[Your assignment]:
The line with "Where should I" marks the first line to copy, and the line with "Task: Select the Battle.net app entry" marks the last. Transcribe that stretch of the data below exactly, without pictures.

-------- Data for this exercise

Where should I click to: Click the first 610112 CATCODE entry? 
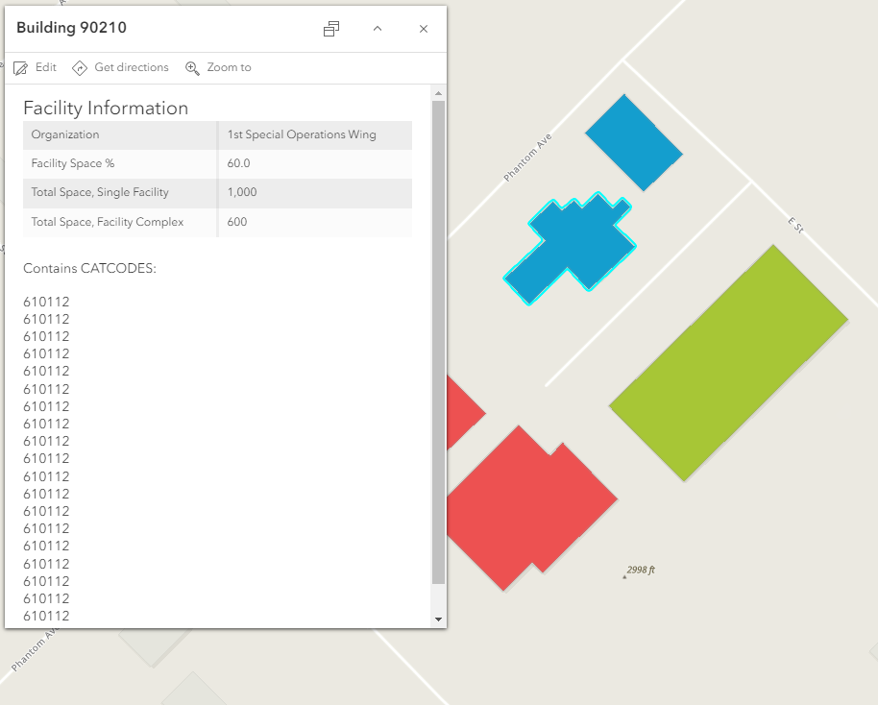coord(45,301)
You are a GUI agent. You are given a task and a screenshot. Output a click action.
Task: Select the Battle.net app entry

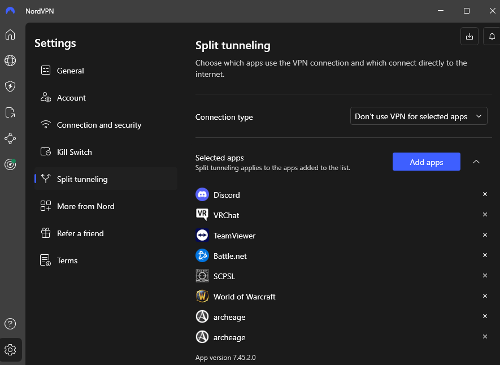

----------------
-------- Data for this exercise

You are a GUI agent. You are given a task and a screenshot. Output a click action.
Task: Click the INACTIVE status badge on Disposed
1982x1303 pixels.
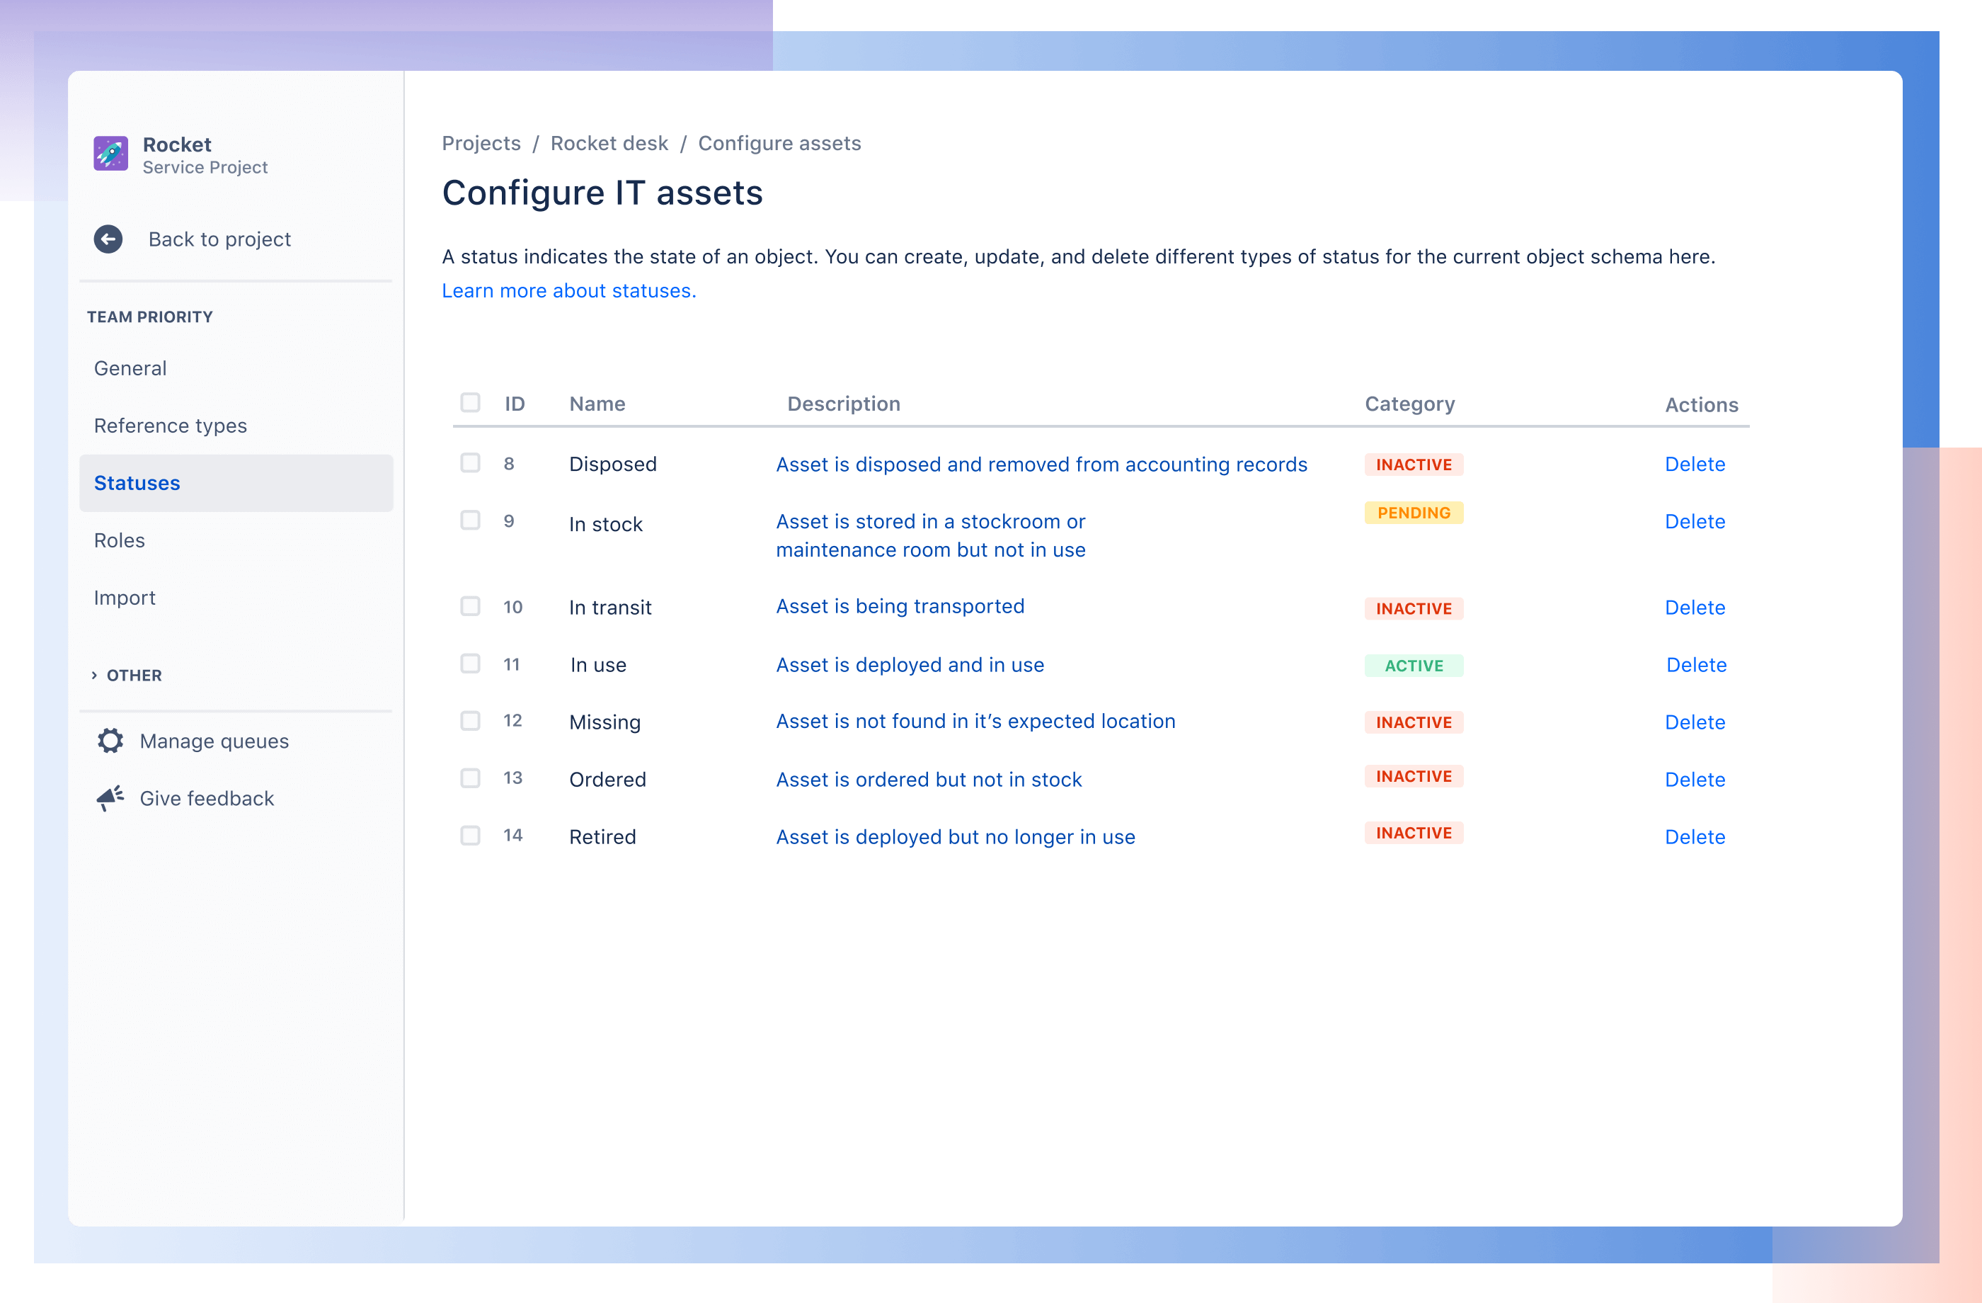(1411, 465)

----------------
-------- Data for this exercise

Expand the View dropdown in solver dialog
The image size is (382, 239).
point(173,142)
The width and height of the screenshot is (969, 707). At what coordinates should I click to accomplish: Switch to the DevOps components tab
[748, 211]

----------------

[Answer to this exercise]:
Where should I click to: Click the first 610112 CATCODE entry? 
coord(45,301)
You are a GUI agent. You are given a task and a screenshot. Output a click action.
Task: Select the Battle.net app entry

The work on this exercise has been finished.